A agência de turismo que firmou contrato de locação de loja de uso comercial do shopping, com prazo de vigência de 60 meses. Segundo a loja, está em trâmite ação renovatória, na qual busca renovar o referido prazo de vigência contratual, bem como reavaliar os valores locatícios praticados na região.
No pedido, a agência explicou que, atualmente, o custo para manutenção do contrato representa o montante de R$ 29.458,88, contudo, a cláusula de reajustamento – baseada no IGP-DI, sendo utilizado o IGP-M apenas subsidiariamente -, precisa ser revista, uma vez que houve variação acima da média normal.
Ao analisar o caso, a juíza salientou que, ainda que a superveniência de circunstâncias excepcionais não autorize a alteração dos moldes do contrato, é necessária uma adequação à nova realidade.

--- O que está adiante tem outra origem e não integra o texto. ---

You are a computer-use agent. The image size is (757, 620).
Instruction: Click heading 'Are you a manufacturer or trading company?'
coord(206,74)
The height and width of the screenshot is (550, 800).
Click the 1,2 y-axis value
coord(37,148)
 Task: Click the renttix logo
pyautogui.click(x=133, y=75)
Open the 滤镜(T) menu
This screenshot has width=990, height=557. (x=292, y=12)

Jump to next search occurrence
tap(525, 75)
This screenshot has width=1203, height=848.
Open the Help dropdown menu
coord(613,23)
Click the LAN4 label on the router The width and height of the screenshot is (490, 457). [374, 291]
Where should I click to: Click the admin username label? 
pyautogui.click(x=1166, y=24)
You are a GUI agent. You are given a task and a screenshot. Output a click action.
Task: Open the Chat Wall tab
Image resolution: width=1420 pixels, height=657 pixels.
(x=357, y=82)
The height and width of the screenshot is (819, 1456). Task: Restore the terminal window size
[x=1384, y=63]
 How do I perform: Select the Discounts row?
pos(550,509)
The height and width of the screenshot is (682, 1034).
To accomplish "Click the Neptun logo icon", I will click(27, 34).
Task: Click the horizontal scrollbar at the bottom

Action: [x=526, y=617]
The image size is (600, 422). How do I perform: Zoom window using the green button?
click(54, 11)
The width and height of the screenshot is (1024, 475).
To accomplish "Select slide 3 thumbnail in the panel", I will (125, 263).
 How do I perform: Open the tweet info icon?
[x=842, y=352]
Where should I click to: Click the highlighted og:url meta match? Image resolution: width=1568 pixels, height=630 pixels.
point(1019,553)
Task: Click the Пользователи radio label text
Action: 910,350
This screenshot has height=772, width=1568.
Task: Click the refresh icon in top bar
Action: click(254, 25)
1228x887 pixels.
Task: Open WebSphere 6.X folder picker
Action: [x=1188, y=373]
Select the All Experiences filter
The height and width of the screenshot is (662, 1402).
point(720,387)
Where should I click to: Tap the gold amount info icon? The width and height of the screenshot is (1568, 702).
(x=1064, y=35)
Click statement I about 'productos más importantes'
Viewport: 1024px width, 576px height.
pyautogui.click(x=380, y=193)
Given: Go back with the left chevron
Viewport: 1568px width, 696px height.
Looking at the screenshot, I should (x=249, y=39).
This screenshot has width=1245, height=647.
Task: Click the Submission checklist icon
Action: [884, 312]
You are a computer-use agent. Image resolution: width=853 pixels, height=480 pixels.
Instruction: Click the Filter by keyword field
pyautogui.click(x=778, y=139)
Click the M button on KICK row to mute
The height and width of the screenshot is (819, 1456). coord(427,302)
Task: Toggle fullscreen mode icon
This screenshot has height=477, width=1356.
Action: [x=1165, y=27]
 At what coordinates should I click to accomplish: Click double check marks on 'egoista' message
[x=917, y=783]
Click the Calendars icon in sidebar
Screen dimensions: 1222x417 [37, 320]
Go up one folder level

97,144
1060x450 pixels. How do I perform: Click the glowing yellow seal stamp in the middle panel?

“O aumento do IGP-DI é fato incontroverso e não depende de prova e, ainda que se reconheça a licitude do negócio jurídico e do índice de reajuste que foi livremente pactuado, inevitável reconhecer que houve aumento atípico e inesperado nos últimos meses, excedendo, inclusive, a progressão dos índices de inflação, o que denota descompasso com a realidade econômica do país, o que levou a inevitável desproporção no que fora convencionado pelos contratantes.”
Assim, julgou parcialmente procedente o pedido para autorizar a substituição do IGP-M pelo IPCA.